# Has anyone made a Wedgie Sled?



## Herb G (May 22, 2016)

I'm referring to one of these.
Was it hard to make?
Any improvements you would make?
Inquiring minds want to know.

https://www.youtube.com/watch?v=xaEHetjBqio


Thanks for any info you may have.


----------



## Dale Parrott (May 22, 2016)

I made one and it works great.  

Seg-Easy Solutions


----------



## jttheclockman (May 22, 2016)

I own a couple Dubby sleds and they do all angles that I need. 

https://youtu.be/t8yiXydcQN4

I also made a few angle sleds for pens with secured angles.

Example


----------



## plantman (May 22, 2016)

Yes !! I have made the wedgie sled, and it worked fantastic the first time I tried it. The key factor for using it is accurate measurements when building and setting the angles !! I purchased a large  18 - 24" digital angle finder at Harbor Freight. You just set this at your desired angle and put it between your guides and your ready to go within 1/10 of one degree or less. Look on you tube for the many new and improved designs and pick one that suits you best.   Jim  S


----------



## randyrls (May 22, 2016)

====

◆ TO BE DONE
Resume the wedgie sled forum thread from the point where it stops, beginning with the post under randyrls. The dataset records come from a source other than the wedgie sled forum thread.

[Dataset records]
====

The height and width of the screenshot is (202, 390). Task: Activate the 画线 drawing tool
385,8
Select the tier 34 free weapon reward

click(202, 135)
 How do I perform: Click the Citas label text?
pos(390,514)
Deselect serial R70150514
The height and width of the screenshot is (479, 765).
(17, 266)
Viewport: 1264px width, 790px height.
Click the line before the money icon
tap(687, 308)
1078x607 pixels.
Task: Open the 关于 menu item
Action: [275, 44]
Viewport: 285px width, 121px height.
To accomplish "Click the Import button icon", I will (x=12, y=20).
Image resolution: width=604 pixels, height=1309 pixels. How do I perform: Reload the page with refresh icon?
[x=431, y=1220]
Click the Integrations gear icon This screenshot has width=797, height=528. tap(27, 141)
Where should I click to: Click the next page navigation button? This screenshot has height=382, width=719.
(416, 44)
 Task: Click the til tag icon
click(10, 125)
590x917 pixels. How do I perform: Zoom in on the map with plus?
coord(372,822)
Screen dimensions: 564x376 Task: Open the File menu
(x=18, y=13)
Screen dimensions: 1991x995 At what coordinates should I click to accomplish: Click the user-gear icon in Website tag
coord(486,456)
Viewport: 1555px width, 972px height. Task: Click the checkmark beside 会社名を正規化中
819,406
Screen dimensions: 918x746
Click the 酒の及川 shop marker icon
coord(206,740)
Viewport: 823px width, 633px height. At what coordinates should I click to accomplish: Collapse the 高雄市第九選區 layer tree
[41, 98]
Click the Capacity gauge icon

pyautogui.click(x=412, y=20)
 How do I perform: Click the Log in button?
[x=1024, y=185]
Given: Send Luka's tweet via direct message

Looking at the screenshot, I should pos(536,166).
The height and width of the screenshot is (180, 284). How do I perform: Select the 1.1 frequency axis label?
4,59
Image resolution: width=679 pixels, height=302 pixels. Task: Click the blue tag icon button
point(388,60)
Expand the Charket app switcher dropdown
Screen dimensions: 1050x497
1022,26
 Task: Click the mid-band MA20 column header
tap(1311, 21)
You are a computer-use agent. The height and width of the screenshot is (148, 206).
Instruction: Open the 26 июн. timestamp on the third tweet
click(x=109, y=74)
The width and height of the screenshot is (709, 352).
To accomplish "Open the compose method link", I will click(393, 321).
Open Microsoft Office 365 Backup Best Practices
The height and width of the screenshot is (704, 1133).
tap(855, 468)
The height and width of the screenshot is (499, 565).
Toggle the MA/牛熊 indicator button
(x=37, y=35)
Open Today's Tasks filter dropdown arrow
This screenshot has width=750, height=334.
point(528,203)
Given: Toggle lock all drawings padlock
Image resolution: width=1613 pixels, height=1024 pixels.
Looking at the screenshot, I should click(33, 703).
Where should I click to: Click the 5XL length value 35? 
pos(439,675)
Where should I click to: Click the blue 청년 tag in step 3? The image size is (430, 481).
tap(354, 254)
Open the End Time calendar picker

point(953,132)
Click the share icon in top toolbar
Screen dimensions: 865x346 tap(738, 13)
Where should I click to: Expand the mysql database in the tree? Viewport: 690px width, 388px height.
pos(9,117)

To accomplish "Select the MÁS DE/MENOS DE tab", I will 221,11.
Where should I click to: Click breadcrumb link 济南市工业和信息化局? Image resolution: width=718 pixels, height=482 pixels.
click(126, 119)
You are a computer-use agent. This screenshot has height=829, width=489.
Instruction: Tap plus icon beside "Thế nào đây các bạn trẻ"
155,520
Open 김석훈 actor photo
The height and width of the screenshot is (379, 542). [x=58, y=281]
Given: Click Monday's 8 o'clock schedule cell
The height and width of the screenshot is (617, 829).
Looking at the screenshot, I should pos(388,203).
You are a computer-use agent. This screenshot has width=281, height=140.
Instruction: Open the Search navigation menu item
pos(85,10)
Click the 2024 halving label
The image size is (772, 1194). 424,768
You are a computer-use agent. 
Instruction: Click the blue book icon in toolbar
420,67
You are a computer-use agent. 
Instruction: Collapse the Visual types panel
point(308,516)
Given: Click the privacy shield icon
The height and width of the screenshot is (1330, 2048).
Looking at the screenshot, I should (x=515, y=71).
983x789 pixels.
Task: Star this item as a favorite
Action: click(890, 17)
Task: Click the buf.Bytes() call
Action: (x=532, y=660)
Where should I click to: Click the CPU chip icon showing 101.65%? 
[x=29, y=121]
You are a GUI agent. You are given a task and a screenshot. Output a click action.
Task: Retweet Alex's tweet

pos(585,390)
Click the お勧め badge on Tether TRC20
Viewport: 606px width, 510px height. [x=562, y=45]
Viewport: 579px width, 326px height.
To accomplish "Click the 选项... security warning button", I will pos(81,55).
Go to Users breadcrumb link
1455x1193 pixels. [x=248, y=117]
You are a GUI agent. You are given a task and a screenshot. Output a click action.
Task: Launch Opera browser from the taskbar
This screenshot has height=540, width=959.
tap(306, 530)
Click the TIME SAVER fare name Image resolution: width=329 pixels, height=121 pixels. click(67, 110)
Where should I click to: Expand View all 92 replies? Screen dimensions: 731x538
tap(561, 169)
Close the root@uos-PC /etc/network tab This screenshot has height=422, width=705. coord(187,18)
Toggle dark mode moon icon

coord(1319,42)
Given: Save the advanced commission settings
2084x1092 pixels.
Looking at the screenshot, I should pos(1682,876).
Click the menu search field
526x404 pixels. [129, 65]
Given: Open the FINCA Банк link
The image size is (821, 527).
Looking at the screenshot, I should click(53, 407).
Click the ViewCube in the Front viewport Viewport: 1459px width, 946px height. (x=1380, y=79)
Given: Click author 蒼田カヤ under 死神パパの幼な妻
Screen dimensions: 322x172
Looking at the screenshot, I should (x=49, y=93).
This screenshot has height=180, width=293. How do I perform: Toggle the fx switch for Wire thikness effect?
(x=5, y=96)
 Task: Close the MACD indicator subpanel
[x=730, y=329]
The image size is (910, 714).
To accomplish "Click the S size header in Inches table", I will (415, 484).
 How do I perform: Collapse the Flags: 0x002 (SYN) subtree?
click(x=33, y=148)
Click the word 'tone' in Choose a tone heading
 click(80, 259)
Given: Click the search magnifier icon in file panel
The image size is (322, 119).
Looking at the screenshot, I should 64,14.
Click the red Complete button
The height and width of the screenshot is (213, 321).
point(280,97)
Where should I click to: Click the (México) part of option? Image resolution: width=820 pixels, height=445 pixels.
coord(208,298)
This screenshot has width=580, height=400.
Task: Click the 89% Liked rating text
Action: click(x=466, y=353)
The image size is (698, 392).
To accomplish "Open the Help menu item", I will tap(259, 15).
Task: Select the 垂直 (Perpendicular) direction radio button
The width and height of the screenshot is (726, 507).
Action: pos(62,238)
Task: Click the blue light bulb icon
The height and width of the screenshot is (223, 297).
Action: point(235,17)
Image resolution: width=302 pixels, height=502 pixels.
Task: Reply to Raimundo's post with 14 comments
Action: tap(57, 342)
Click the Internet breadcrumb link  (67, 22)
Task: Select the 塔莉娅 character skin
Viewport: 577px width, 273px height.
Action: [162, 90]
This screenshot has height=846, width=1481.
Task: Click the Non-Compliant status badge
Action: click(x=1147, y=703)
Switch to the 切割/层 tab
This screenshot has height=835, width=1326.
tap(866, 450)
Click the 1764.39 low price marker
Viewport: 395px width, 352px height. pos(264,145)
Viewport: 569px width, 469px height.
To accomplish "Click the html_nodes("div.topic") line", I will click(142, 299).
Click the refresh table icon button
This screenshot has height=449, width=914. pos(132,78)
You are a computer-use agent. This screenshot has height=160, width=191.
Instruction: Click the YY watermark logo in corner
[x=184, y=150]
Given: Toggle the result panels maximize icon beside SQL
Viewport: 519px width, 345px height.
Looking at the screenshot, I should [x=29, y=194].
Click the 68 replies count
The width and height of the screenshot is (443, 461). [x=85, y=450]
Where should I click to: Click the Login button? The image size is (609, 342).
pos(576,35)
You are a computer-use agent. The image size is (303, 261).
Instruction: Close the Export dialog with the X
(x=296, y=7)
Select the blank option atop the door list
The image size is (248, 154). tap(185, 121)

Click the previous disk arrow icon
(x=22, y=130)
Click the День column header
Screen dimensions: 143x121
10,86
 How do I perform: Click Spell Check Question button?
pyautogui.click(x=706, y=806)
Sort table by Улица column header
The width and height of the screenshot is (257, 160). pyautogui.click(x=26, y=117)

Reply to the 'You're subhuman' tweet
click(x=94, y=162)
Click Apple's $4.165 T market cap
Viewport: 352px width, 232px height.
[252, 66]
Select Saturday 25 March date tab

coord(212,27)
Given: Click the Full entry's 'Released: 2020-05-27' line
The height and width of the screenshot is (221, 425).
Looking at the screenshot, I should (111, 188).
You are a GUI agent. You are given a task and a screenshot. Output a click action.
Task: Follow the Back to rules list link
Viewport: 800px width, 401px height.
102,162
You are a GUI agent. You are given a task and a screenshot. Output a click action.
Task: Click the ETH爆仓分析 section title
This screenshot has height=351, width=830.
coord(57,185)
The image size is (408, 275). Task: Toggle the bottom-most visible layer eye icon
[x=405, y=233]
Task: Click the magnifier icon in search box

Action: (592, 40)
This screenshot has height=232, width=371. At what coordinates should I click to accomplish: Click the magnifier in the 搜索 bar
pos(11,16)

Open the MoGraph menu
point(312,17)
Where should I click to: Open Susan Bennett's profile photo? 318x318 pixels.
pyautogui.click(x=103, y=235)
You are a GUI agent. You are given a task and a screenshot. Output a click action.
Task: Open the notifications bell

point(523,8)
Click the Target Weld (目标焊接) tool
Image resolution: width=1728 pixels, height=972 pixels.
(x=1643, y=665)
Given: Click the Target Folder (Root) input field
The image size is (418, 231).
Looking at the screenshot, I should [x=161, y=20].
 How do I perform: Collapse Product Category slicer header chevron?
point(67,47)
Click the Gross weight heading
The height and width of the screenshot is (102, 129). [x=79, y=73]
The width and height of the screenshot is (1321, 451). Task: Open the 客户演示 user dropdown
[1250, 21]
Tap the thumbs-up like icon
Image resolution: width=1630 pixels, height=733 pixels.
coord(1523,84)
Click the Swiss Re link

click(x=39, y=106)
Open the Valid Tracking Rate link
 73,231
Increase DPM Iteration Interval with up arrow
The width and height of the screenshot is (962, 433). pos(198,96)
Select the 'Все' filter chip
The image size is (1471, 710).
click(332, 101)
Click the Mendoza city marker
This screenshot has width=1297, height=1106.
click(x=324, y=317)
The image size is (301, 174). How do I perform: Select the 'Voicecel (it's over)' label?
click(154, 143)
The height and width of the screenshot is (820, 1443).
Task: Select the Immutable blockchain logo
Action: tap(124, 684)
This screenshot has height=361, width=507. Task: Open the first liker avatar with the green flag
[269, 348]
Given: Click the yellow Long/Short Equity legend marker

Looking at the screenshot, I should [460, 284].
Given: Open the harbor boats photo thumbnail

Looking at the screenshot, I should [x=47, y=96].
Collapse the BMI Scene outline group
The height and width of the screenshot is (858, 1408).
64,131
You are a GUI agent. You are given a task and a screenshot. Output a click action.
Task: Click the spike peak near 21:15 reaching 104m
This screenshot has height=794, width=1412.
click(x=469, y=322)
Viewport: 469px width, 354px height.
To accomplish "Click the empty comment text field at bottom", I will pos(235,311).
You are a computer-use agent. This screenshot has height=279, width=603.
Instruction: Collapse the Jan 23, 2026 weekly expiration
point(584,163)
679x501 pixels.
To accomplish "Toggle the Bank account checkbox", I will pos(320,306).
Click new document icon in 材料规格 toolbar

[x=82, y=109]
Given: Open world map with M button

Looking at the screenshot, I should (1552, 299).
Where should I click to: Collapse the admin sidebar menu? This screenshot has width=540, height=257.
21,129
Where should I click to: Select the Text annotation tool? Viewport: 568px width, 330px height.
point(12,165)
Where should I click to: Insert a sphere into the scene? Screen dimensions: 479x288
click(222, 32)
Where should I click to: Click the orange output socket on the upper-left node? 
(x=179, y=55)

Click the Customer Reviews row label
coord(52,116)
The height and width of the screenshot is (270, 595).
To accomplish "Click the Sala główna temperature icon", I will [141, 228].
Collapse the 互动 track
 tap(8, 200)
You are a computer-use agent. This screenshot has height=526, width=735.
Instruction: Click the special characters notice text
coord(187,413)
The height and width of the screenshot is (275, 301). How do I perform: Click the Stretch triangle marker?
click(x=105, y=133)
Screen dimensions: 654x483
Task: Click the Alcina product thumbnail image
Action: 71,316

====

◆ ANSWER TO THIS PROBLEM
These sleds are used to make segmented turnings.  I saw a wedgie sled that used t-tracks instead of the routed arcs on the jig.  seemed to be a good plan, but i can't find it again???  It was modeled after the Seg-Easy sled.

I would make the spacing between the fences wider.


----------



## mark james (May 22, 2016)

Examples/directions/dimensions on line.  Excellent lay-out.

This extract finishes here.